Behavioural detection

Behavioural detection identifies attacks by what they do, not what they look like. It is the primary detection mechanism for modern evasion techniques, and it is also the primary source of alert fatigue.

How EDR behavioural detection works

EDR products instrument the operating system at multiple levels to observe process behaviour:

Kernel callbacks capture process creation, thread creation, image loads, and registry changes. Every process creation event is recorded with parent-child relationship, command line, and image path.

ETW (Event Tracing for Windows) provides structured telemetry from the CLR, PowerShell, WMI, network stack, and other subsystems. Script block content, assembly loads, and WMI query activity are visible here.

Userland API hooking intercepts calls to sensitive Windows API functions before they reach the kernel, allowing the EDR to inspect arguments and block or alert.

These data streams are correlated in real time and against historical baselines to identify sequences that match known attack techniques.

What works

Suspicious process ancestry is a reliable signal. The following parent-child relationships are rarely legitimate:

Word.exe          → PowerShell.exe, cmd.exe, wscript.exe
Outlook.exe       → PowerShell.exe, cmd.exe
mshta.exe         → cmd.exe, PowerShell.exe
wmic.exe          → cmd.exe, PowerShell.exe
regsvr32.exe      → network connection
certutil.exe      → network connection
svchost.exe (user session) → cmd.exe or PowerShell.exe

Specific command line patterns remain reliable for less-sophisticated attackers:

# common indicators
powershell -enc               # base64-encoded command
powershell -nop -w hidden     # hidden execution
iex (Invoke-Expression)       # download and execute
DownloadString, DownloadData  # in-memory download
-bypass ExecutionPolicy       # bypassing script execution policy

Living-off-the-land via high-risk binaries is well-covered by most EDR products:

  • certutil making outbound connections

  • mshta executing remote content

  • regsvr32 loading remote SCT files

  • wmic spawning processes

Alert fatigue: where it breaks down

Behavioural rules that are too broad generate alerts on legitimate administrative activity.

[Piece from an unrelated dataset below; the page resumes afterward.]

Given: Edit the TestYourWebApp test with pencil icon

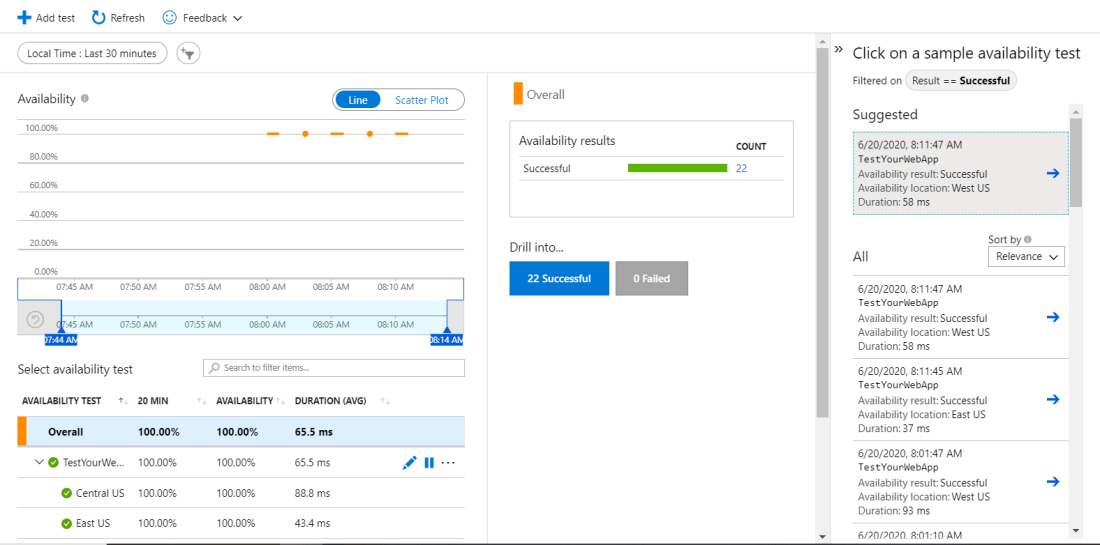Looking at the screenshot, I should 409,463.

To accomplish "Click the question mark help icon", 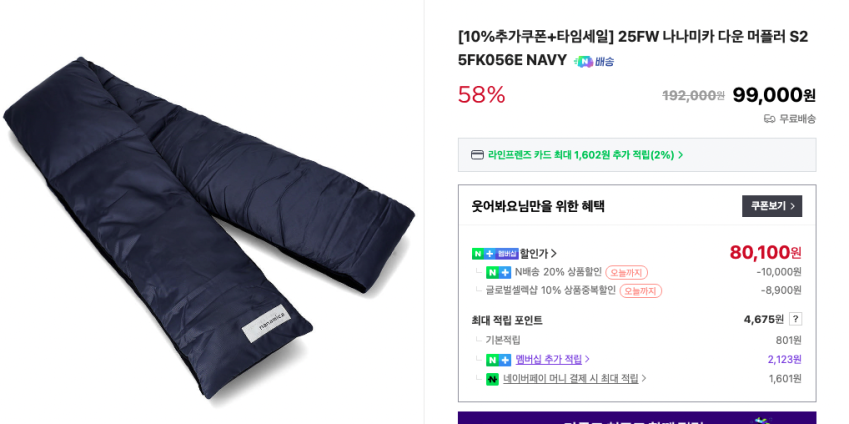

When every PowerShell script that IT runs generates an alert, analysts learn to dismiss PowerShell alerts. This is the exploitation the attacker relies on.

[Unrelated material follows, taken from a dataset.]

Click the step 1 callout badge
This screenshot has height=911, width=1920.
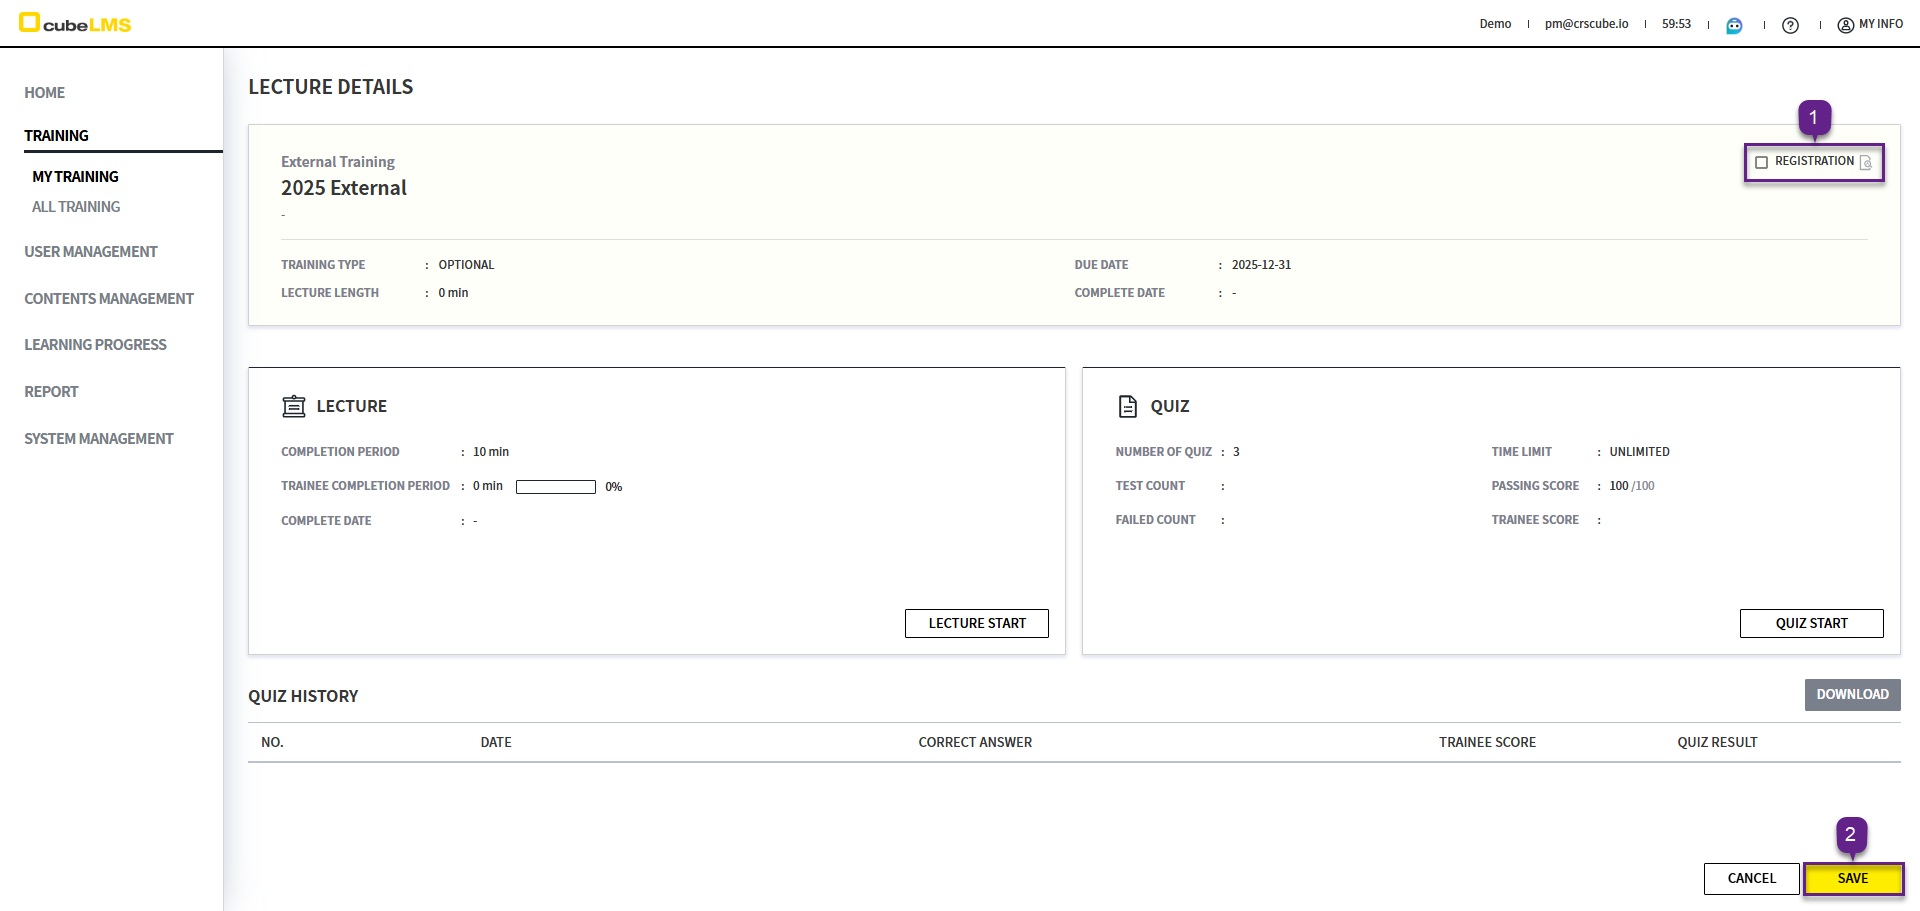click(x=1814, y=118)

The solution is baseline: alerts that are relative to what is normal for the specific user and system are far more actionable than absolute rules. An alert for “PowerShell with encoded command” is low value; an alert for “PowerShell with encoded command from a user who has never previously run PowerShell” is high value.

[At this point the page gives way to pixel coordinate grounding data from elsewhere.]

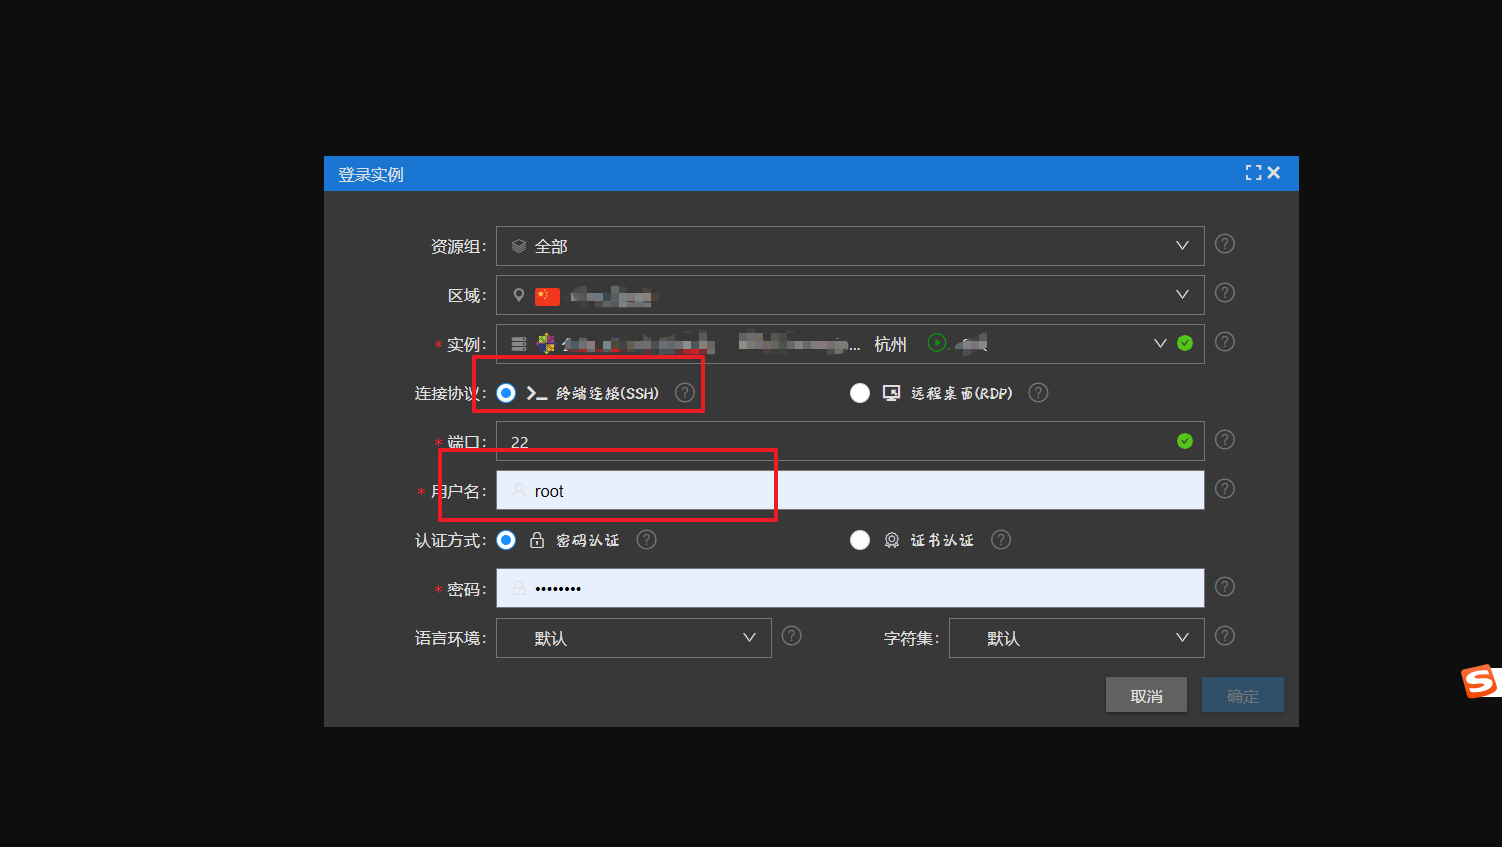Click the 确定 confirm button
Screen dimensions: 1502x847
pos(1242,694)
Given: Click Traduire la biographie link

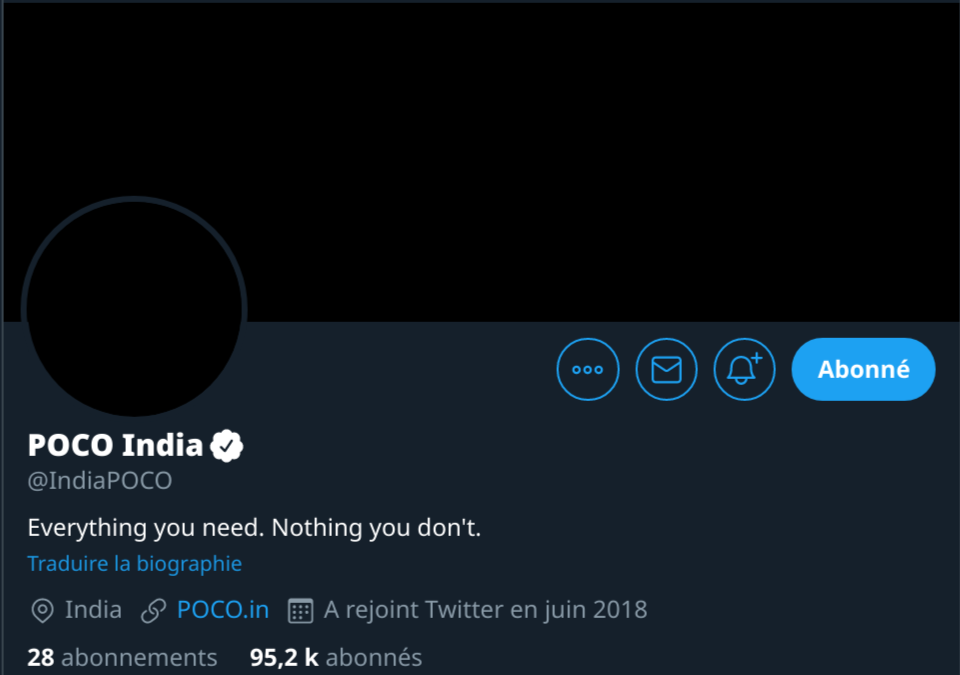Looking at the screenshot, I should click(134, 563).
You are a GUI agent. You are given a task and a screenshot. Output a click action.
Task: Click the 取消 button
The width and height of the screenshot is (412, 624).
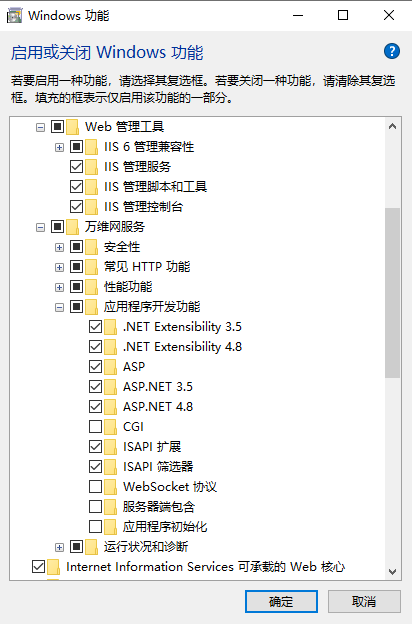coord(364,601)
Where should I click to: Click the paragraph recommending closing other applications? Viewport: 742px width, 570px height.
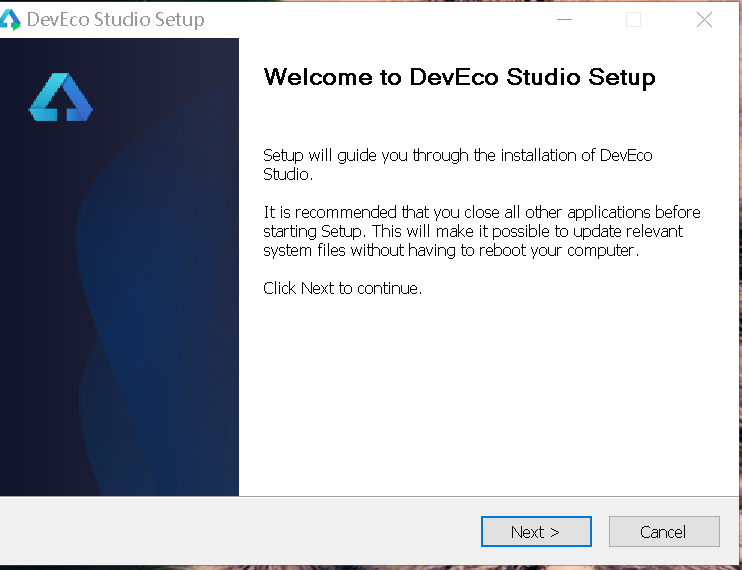coord(481,231)
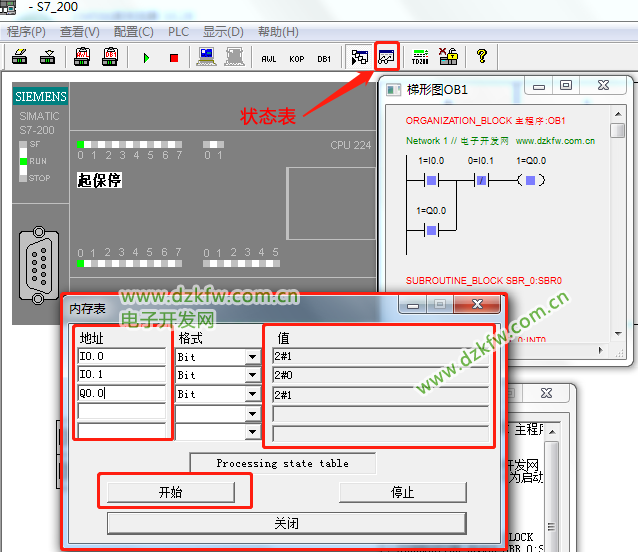Show the KOP ladder view icon
The height and width of the screenshot is (552, 638).
[x=296, y=58]
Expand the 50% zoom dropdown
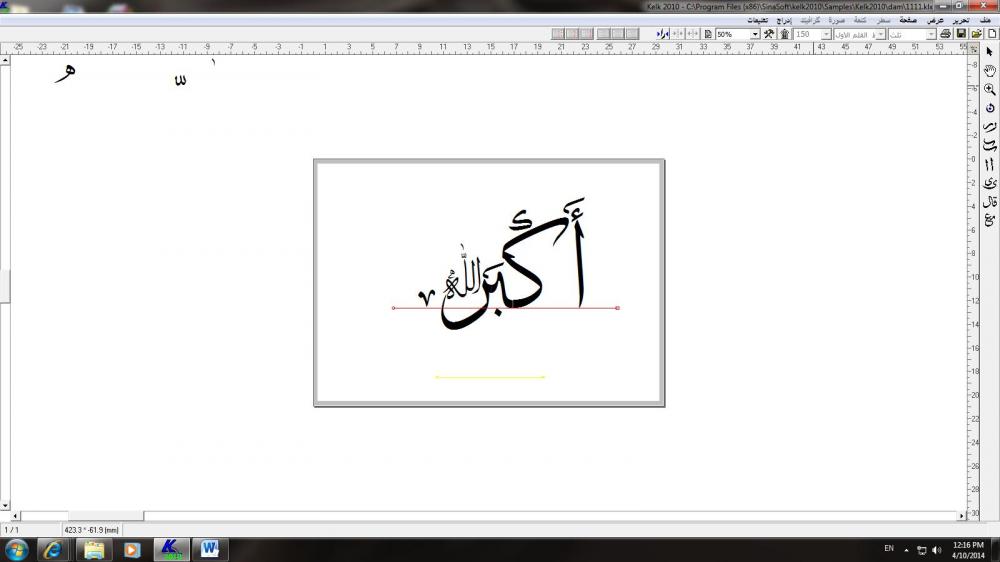This screenshot has width=1000, height=562. (x=755, y=34)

UEBA (User and Entity Behaviour Analytics) systems maintain per-user and per-system baselines and alert on deviation rather than absolute behaviour. This significantly reduces false positive rates for LoLbin and script-based attacks while maintaining sensitivity.

Tuning detection rules

Effective behavioural detection requires tuning to the specific environment:

# example Sigma rule: PowerShell encoded command from unusual parent
title: PowerShell Encoded Command from Office Application
status: stable
logsource:
  category: process_creation
  product: windows
detection:
  selection:
    ParentImage|endswith:
      - '\WINWORD.EXE'
      - '\EXCEL.EXE'
      - '\OUTLOOK.EXE'
    CommandLine|contains: ' -enc '
  condition: selection
falsepositives:
  - Legitimate automation from office applications (rare; document if present)
level: high

Rules that generate more than 5-10 false positives per analyst per week are effectively disabled by alert fatigue. Tune aggressively, document exclusions, and review quarterly.

Detection gaps for modern evasion

Fileless execution: an encoded PowerShell command that downloads and runs a script entirely in memory may not match any file-based rule. Script block logging (Event ID 4104) captures the executed content but requires that AMSI is not bypassed.

Direct syscalls: userland API hooks are bypassed, removing the EDR’s ability to inspect arguments to sensitive functions. Kernel callback telemetry still fires, but without the argument context that userland hooks provide.

BYOVD with callback removal: kernel callbacks are removed, eliminating process creation and image load telemetry. The EDR continues running but sees nothing. This is the most significant gap in current behavioural detection.

Slow and low: an attacker who runs one or two commands per day, spaced to look like normal admin activity, may never produce a single alert. Dwell time in these cases is measured in months. Detection requires long-term correlation and anomaly analysis across extended time windows.